今,康成の新刊です。
川端康成が亡くなったのが1972年の3月。今年が没後50年となります。その記念で新潮が出したのがこの本です。
BLが注目されている現在だからこそ,この本が新刊として選ばれたのでしょうか。
50歳の康成が自分の全集が出版されるにあたって,過去を振り返って日記を元にして著述していると形です。自伝的なものでしょうか。。。とすれば,ノーベル文学賞受賞者でありながら,やはり問題作なのでしょう。
ノーベル文学賞の候補にあげられる村上春樹さんなどはマラソンが趣味であって,すごく健全に思えてしまいます。。。

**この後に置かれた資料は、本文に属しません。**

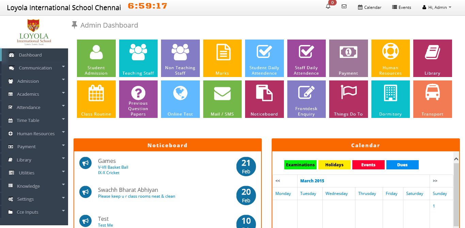Open the V-VII Basket Ball notice link
The height and width of the screenshot is (228, 465).
(x=113, y=167)
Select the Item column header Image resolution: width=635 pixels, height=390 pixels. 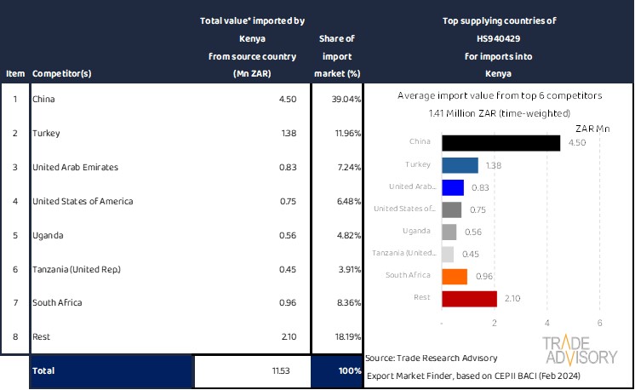tap(14, 74)

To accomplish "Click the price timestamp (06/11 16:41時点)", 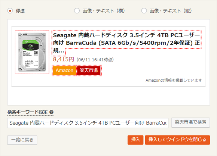I will [95, 60].
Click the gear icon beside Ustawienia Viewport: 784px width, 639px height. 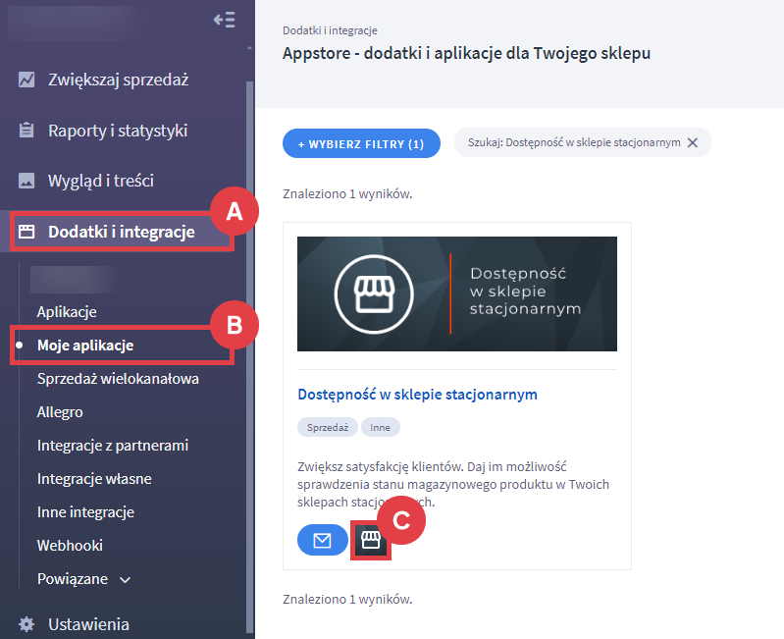pyautogui.click(x=26, y=624)
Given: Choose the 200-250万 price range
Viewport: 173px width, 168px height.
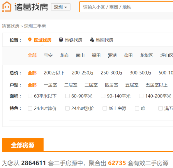Looking at the screenshot, I should [83, 73].
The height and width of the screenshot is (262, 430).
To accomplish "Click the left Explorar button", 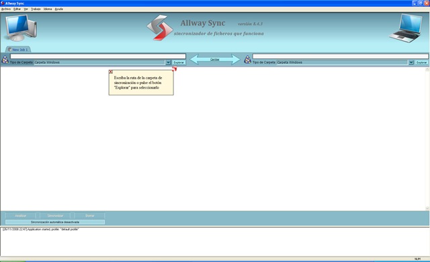I will pos(179,62).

かつての文豪というのはすごいものだ改めて見直してしまいたくなります。
康成さんの作品はつい先日「天授の子」というこれも自伝的な内容でした。今この時において,川端康成という作家自身に触れている僕です。
僕が川端康成を好きだったのは,登場人物が優しいということです。この本の中でも,ご自分でこう書かれてます。

しかし,過去も現在も人々は余りに私に親切であり,あまりに多くの好意が私に恵まれた。私は悪い人間が一人でも世にあることを断じて信じないし,悪というものが私に向けられることがあろうとは思えない。そう信じて安らかな思いにいる。

最後に,日本人としてノーベル文学賞を受賞している作家お二人。川端康成と大江健三郎の作品がもっと読まれてほしいと思っている僕です。